What you will do. Each line from the material with the word "heading" in it must be copied.

Extracted data.
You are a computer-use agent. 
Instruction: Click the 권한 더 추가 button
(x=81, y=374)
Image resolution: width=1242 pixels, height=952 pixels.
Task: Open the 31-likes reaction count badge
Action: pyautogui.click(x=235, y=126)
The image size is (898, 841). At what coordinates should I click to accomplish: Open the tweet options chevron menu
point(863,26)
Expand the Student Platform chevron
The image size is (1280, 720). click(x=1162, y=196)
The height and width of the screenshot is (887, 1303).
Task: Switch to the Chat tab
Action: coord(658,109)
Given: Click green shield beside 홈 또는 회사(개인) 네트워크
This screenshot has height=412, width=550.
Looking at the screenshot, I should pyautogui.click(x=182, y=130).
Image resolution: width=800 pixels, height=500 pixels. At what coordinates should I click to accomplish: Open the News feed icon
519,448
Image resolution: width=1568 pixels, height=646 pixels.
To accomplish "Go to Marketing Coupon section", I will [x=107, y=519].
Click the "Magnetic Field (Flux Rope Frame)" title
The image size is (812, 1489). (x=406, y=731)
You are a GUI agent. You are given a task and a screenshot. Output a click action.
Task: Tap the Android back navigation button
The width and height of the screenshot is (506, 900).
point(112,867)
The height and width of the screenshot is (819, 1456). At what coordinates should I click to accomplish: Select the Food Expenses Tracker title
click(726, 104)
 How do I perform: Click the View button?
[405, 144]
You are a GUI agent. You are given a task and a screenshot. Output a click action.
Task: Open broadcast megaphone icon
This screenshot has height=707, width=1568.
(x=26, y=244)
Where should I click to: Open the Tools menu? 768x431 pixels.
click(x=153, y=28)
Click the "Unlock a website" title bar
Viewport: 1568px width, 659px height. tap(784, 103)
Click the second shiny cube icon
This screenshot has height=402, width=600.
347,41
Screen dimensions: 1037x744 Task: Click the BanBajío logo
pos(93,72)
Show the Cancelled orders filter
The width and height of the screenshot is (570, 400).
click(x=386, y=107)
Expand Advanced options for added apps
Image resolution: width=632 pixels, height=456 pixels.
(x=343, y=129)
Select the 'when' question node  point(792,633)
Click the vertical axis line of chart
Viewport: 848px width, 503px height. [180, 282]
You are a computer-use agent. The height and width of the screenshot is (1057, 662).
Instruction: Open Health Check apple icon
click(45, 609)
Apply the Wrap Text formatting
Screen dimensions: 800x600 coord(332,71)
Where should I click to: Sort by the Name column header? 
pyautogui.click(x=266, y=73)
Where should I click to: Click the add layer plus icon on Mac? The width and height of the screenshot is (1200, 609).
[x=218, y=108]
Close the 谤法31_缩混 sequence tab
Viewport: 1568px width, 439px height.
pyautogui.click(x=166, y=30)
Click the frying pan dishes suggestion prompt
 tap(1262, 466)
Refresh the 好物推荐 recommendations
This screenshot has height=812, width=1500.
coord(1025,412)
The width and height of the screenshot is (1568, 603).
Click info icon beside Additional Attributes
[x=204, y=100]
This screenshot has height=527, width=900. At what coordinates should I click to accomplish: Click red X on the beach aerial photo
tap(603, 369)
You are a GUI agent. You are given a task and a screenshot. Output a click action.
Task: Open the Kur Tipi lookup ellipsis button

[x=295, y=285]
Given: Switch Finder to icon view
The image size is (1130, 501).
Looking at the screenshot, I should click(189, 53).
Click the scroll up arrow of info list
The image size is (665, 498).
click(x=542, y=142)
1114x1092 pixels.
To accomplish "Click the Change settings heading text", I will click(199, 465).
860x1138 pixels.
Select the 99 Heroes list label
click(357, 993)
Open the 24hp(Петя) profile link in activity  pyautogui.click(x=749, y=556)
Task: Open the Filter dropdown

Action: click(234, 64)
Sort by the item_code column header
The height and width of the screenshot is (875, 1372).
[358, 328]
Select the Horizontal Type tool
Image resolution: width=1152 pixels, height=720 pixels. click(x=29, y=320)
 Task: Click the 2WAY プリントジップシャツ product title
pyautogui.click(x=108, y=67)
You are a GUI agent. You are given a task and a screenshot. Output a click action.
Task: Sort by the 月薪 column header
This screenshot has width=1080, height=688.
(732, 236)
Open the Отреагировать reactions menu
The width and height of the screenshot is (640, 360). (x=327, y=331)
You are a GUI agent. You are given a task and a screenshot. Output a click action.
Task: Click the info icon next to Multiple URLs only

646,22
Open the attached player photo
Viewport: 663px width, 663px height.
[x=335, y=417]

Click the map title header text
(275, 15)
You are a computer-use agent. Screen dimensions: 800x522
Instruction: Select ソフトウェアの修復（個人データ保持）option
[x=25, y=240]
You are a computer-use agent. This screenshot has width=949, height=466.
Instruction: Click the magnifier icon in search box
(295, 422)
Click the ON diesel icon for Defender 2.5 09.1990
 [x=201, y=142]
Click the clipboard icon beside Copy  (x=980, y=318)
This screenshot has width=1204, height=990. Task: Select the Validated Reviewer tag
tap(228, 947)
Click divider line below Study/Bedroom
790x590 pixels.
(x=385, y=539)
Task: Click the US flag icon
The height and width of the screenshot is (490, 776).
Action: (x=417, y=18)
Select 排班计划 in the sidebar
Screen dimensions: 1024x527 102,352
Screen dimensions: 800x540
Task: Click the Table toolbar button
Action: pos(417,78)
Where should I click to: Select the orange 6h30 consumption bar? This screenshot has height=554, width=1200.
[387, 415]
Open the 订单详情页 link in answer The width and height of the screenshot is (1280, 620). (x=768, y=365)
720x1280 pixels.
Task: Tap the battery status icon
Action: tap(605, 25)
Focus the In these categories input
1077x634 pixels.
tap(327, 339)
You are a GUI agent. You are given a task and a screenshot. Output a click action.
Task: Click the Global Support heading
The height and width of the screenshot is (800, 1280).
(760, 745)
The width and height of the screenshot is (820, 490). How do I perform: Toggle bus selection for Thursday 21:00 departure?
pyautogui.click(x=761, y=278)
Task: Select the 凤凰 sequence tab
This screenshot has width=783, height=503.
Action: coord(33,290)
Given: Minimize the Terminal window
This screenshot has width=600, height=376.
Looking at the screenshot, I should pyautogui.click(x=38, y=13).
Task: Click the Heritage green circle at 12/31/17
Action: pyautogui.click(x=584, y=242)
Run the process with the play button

Answer section.
To accomplish "Click the Change settings heading text", I will click(199, 465).
Task: Click the Global Support heading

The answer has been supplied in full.